Exercise brief:
Tally the lines in the listing that contain the string "icon", and give only that number.

━━━━━ Data excerpts ━━━━━

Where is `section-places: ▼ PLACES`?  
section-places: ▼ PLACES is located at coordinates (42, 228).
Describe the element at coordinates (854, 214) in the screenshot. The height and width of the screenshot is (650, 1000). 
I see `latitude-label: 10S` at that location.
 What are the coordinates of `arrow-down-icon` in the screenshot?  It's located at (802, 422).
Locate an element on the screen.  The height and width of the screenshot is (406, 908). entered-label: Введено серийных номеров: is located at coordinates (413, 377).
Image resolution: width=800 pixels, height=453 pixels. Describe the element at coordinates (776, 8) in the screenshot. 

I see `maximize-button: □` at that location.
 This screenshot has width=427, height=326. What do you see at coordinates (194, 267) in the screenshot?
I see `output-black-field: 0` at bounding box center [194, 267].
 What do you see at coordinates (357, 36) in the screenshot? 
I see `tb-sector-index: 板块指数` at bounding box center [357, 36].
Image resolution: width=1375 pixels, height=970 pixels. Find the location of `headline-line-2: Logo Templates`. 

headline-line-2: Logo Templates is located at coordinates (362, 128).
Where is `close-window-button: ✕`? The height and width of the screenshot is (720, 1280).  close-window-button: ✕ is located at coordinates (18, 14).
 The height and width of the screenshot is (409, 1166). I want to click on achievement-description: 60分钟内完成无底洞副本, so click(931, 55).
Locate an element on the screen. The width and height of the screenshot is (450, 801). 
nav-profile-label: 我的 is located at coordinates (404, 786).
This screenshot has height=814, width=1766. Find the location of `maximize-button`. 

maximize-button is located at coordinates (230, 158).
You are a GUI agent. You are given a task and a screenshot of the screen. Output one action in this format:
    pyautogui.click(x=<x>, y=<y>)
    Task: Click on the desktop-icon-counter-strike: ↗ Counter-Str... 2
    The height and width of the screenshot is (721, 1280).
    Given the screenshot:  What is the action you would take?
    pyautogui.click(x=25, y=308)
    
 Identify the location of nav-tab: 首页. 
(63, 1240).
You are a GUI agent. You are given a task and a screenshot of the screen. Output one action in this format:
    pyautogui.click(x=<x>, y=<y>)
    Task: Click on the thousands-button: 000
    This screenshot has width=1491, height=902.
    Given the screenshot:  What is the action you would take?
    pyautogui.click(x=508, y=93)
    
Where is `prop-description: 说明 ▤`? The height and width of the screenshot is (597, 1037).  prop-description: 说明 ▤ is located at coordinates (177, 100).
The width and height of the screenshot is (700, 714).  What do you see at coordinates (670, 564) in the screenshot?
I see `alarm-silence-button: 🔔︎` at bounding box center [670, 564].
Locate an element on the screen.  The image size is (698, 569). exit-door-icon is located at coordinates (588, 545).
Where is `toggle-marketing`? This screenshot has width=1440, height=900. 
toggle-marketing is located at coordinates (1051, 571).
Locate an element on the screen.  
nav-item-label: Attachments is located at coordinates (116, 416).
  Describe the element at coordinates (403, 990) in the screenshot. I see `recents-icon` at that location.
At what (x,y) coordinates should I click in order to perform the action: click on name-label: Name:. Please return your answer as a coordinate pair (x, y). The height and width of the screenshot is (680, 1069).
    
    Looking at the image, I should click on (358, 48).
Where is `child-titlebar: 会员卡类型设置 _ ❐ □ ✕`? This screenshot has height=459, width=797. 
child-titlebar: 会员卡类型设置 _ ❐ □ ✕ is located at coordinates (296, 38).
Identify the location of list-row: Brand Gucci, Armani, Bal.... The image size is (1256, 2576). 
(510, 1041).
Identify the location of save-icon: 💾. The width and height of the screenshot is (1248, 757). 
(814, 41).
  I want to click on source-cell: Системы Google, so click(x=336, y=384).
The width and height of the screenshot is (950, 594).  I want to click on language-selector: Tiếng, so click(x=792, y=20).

━━━━━

Solution to this exercise:
5